> _INFORMATION SHOWN_:
- Opening Delimiter -

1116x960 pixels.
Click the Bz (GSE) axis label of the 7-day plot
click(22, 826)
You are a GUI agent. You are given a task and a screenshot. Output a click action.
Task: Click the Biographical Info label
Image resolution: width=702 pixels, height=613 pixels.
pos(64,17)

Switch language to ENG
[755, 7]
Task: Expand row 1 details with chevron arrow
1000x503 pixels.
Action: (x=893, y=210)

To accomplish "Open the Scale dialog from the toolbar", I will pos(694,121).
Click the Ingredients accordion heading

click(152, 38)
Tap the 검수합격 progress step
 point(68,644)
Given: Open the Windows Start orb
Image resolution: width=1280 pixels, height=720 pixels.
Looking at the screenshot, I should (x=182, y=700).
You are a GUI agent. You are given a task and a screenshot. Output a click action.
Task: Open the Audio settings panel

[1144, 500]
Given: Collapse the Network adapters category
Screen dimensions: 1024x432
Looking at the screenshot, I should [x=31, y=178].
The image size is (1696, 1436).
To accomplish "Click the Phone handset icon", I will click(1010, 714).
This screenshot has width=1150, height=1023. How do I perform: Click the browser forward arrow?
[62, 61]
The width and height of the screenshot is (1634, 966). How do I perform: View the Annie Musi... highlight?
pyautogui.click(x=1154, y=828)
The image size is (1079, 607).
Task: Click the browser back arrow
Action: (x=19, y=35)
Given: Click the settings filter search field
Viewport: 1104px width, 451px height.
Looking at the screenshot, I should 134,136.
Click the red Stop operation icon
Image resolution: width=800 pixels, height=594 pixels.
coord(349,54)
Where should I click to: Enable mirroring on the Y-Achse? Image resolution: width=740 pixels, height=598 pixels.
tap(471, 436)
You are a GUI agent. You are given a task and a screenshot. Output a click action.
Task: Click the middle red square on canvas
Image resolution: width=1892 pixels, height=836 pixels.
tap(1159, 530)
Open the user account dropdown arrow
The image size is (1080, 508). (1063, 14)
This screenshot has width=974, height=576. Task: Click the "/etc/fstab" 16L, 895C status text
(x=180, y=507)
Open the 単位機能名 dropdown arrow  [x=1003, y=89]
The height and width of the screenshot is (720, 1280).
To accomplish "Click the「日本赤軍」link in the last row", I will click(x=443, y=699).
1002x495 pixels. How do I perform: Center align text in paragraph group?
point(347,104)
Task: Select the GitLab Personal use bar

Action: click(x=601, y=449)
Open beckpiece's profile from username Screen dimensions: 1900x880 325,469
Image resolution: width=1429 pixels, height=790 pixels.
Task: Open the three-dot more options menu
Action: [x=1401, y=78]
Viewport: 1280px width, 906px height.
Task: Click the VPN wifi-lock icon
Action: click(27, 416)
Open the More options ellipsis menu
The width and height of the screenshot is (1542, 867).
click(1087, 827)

- Closing Delimiter -

> _TO DO_:
Only one thing belongs in the reply: the exact lines of the listing above, from the one with "Image resolution: width=1892" through its last line.

> _SOLVED PROBLEM_:
Image resolution: width=1892 pixels, height=836 pixels.
tap(1159, 530)
Open the user account dropdown arrow
The image size is (1080, 508). (1063, 14)
This screenshot has width=974, height=576. Task: Click the "/etc/fstab" 16L, 895C status text
(x=180, y=507)
Open the 単位機能名 dropdown arrow  [x=1003, y=89]
The height and width of the screenshot is (720, 1280).
To accomplish "Click the「日本赤軍」link in the last row", I will click(x=443, y=699).
1002x495 pixels. How do I perform: Center align text in paragraph group?
point(347,104)
Task: Select the GitLab Personal use bar

Action: click(x=601, y=449)
Open beckpiece's profile from username Screen dimensions: 1900x880 325,469
Image resolution: width=1429 pixels, height=790 pixels.
Task: Open the three-dot more options menu
Action: [x=1401, y=78]
Viewport: 1280px width, 906px height.
Task: Click the VPN wifi-lock icon
Action: click(27, 416)
Open the More options ellipsis menu
The width and height of the screenshot is (1542, 867).
click(1087, 827)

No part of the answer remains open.